Randal Quarles, the Federal Reserve's vice chairman for bank supervision, said Thursday that the proposal to loosen restrictions on bank trading activities is just the beginning of efforts to roll back the crisis-era regulation that overhauled Wall Street.
"We have had many years of experience with this body of post crisis regulation," he told CNBC's Steve Liesman on Thursday during "Power Lu nch," referring to the 2010 Dodd-Frank regulations put in place in response to the financial crisis. "There are a variety of ways we can make that regulation achieve its objective in a more efficient way."
He added, "We're looking closely at where we can do that."

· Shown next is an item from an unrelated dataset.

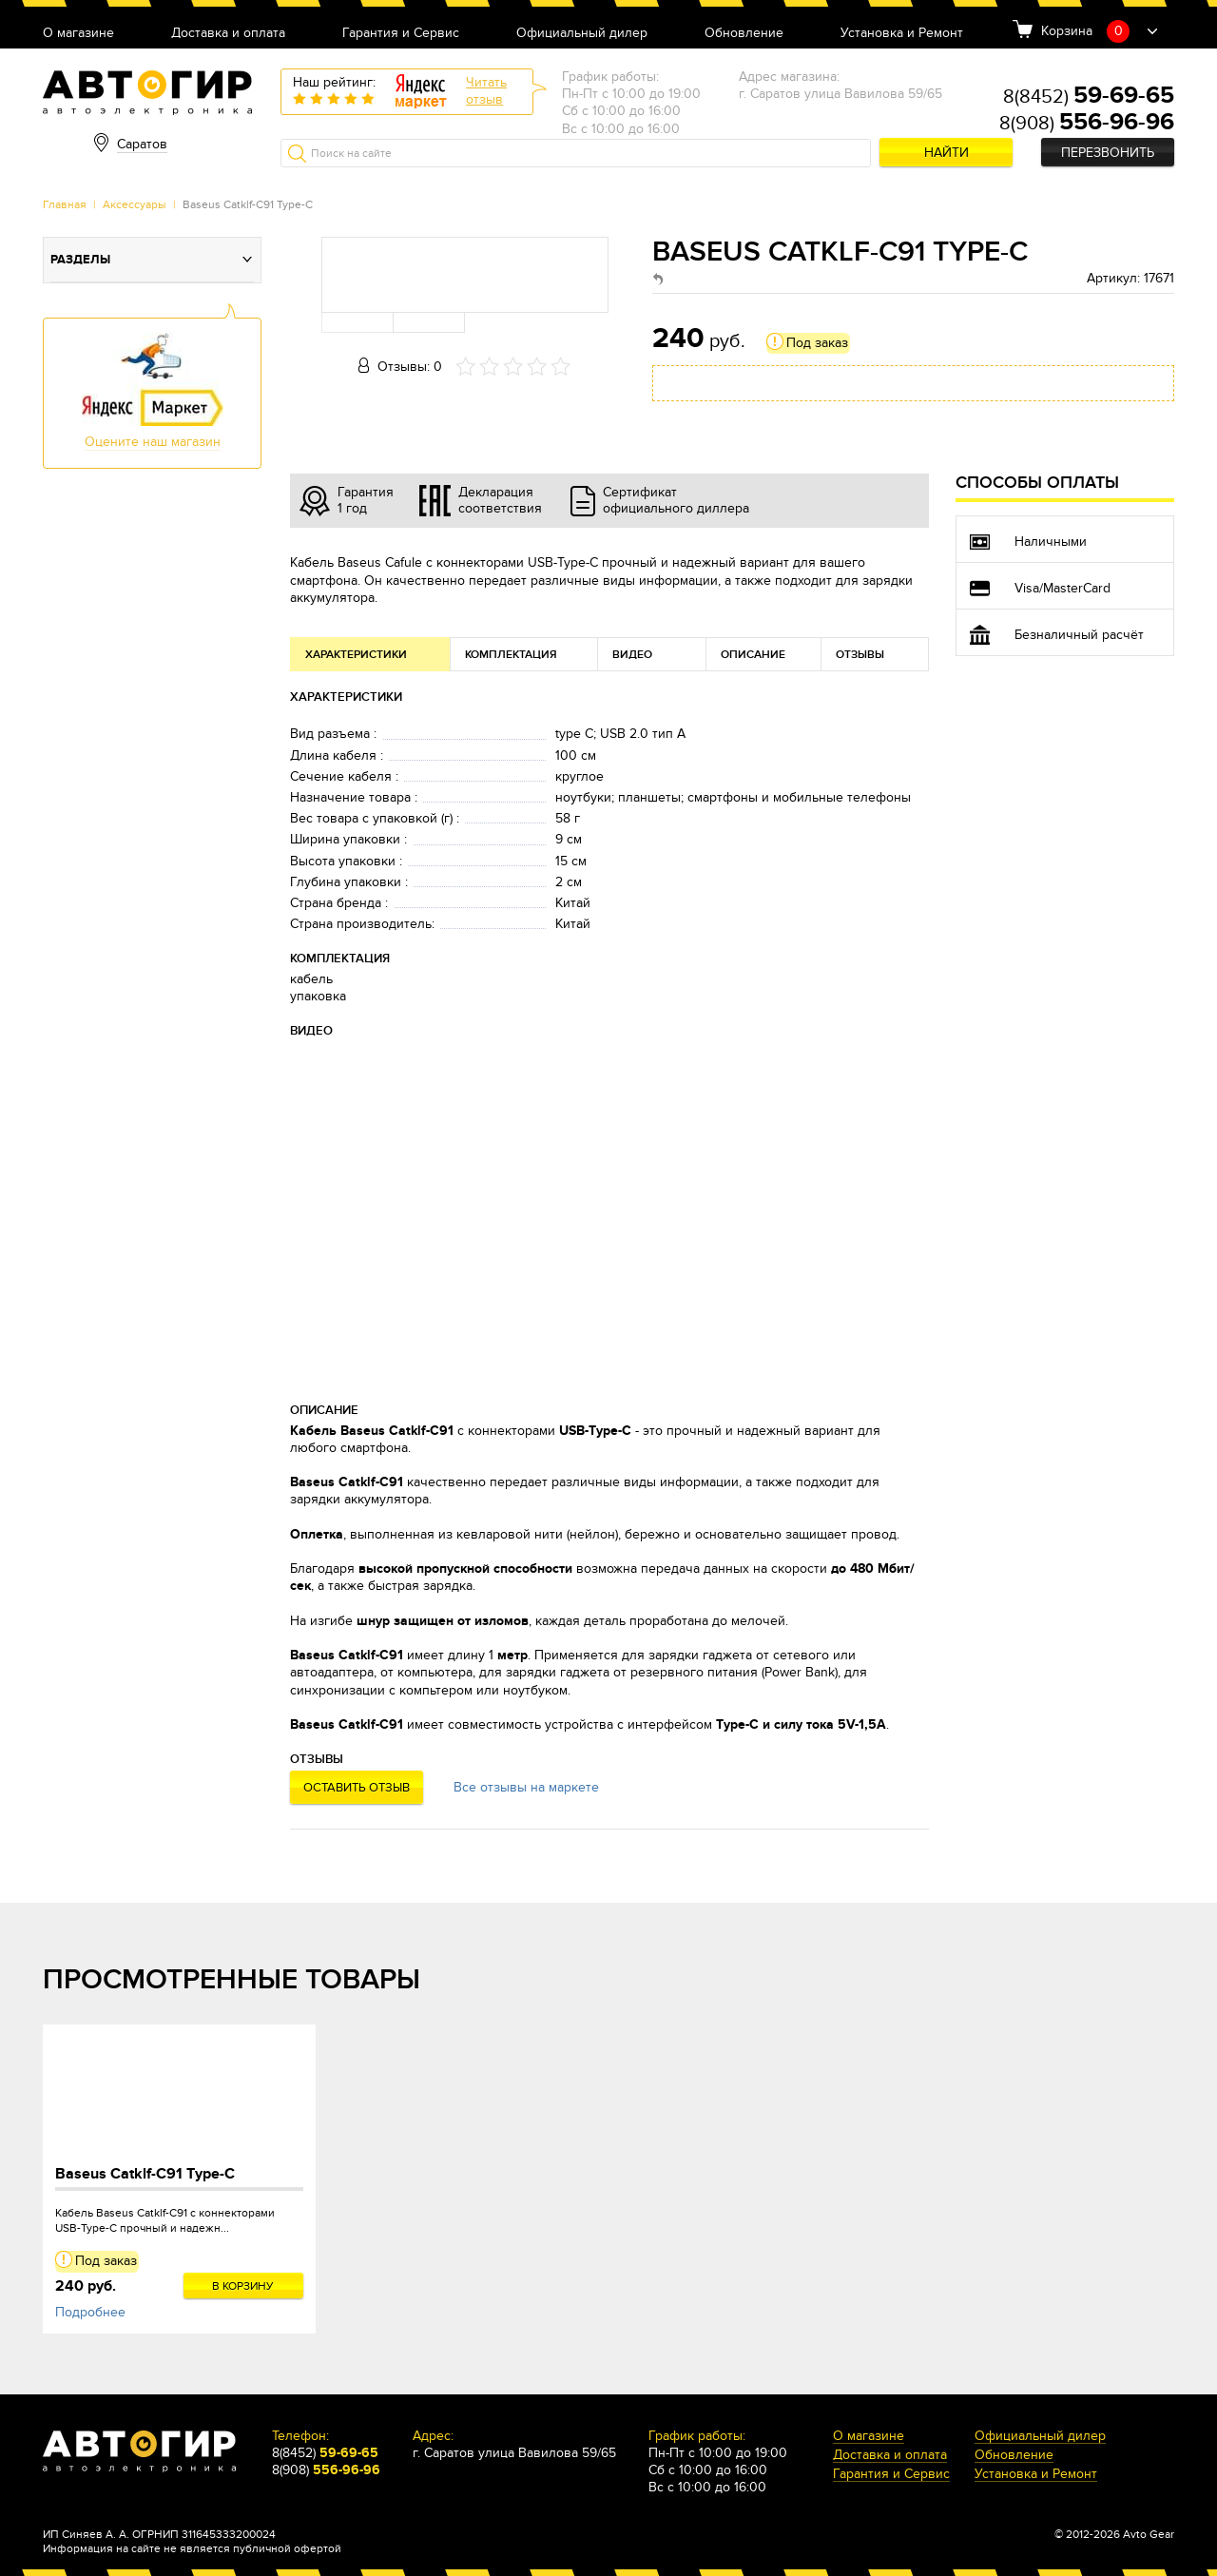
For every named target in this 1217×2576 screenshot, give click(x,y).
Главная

On Wednesday the Fed and other regulators released a proposal to loosen restrictions on bank trading activity. The so-called Volcker Rule aimed to curtain risk taking, but the banking industry has long railed against the restrictions.
"The changes that we've proposed we think will significantly reduce the burden without undermining the objective," Quarles said Thursday.
The rule went into effect four years ago and prevented banks from trading for their own profit or investing in hedge funds and private equity funds. The new proposal would allow banks to trade for themselves on a limited basis and would allow stakes in funds in order to hedge customer risks. It also applies the strictest rules on banks with big trading businesses and lifts them for banks that don't do much trading at all.